Since what’s better than an extra “short” day? One with presents!
Last week I made a big deal about eating better. “Better” as in both healthier and economically sound. And I succeeded! Managing to spend only 1/9th of the cash normally spent on dinner, all while increasing the sheer amount of vegetables twofold. Times were good.
Then Sunday reared its ugly head…
For reasons unknown to me, my stove stopped working. Thus eliminating my ability to cook my beloved “vegetables.” (Actually just a lot of broccoli and cauliflower; the only two vegetables one could ever need.) Leaving me alone with dishes consisting of local (Jeonju) pork and kimchi. A lot of kimchi.

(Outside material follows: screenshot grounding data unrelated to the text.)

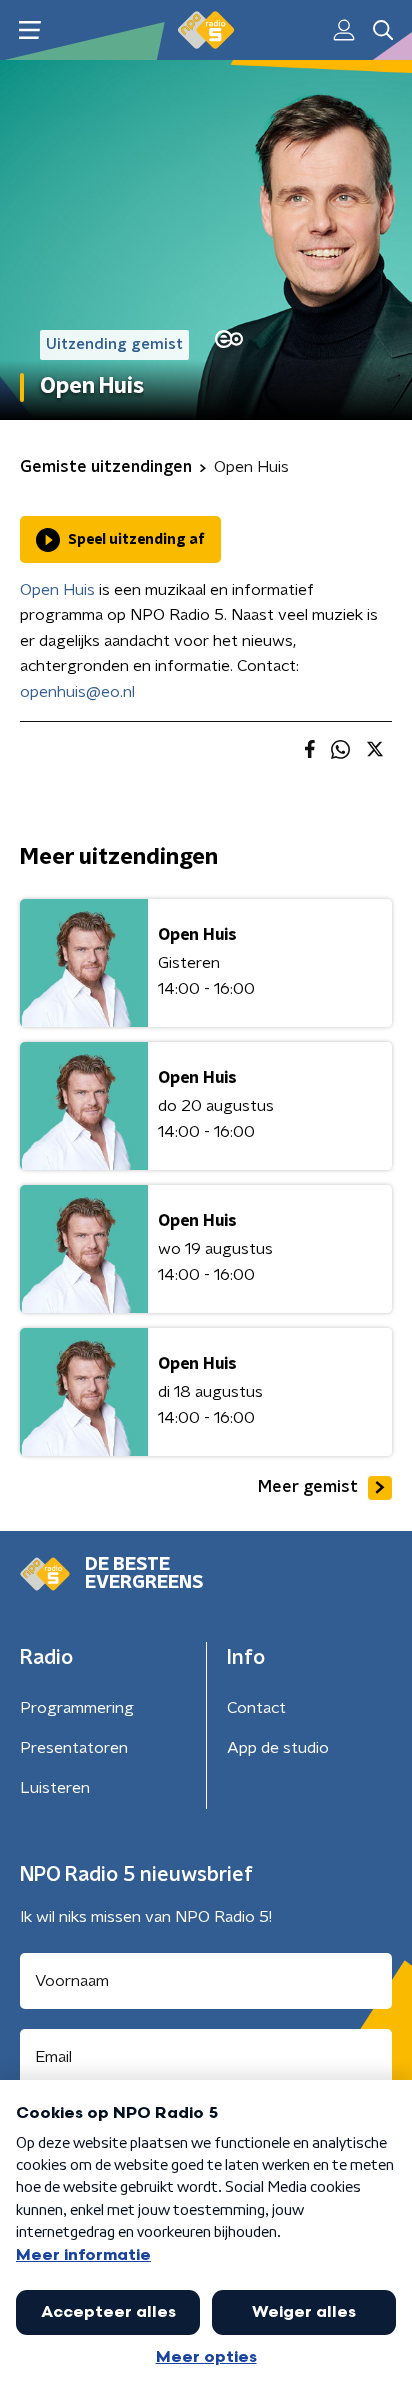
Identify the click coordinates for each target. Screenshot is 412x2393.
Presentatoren (74, 1748)
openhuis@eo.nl (77, 692)
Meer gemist (308, 1487)
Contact (256, 1708)
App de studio (278, 1748)
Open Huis (57, 590)
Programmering (77, 1708)
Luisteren (55, 1788)
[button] (29, 30)
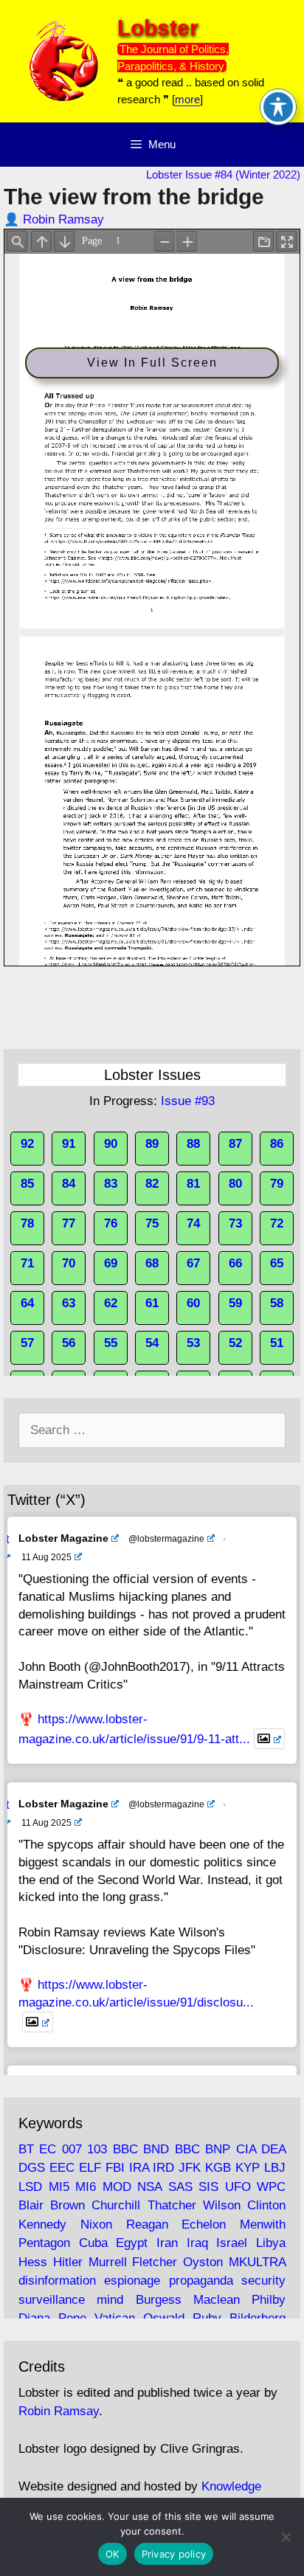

So last night I had my boss come over to look at the stove. (He also owns the building where I live.) Apparently the battery under the stove that sparks the gas became loose, making the lighting mechanism to fail. (The only reason I hadn’t pried the stove apart looking for the problem was because, as I mentioned a line ago, my boss owns this building. The last thing I want to do is break something that the man I work for owns.)
So broccoli is now back on the menu! But that’s not the only piece of amazing news. As my boss was leaving, he said: “Your apartment is so clean.”
At first I just stared at him, trying to figure out whether he was cracking a joke or not. I haven’t swept or mopped in around a week, and from what I’ve seen of most Koreans they seem to clean the floors everyday. So I naturally felt that I wasn’t holding up my end of the cultural norm. As the pictures populating this blog can attest, I’d hardly call my apartment “neat” or “clean.” A “mess with great intentions” maybe, but in no way “clean.”
Sure, at first glance it looks fine. But under that cheap facade lies a lot of moldy oranges and bags of compost waiting to be recycled.
Which makes me wonder what’s happening in my peers’ apartments. If this counts as clean, I’m not sure I want to see what passes for dirty.
Me: “How many baby animals are in the picture?”
M: “Four? There’s two kittens and two puppies. That’s four.”
C: “Five – there’s a baby.”
M: “A baby isn’t an animal; it’s a person!”
C: [chorus] “People are monkeys. The baby is a monkey.”
What’s truly amazing here is that this conversation happened in my Phonics-level English class. Meaning the children in question are in (on average) the 3rd grade. Yet they already have a stronger grasp on human evolution than most Americans. Americans who are still debating the scientific merits of Darwin’s contributions 150+ years after the fact.
One of the neatest parts of my recent trip home over the summer break was visiting the camp where I used to work. One child, who is a diabetic, could care less about me living on the other side of the world. Not one shred of interest. All the child wanted to talk shop.
Child: “Mr. Tim, did you bring your insulin!?!”
ShenaniTims: [Dejected, putting away a handful of Korean change] “Uh, no, but I can go grab it from the car I guess…”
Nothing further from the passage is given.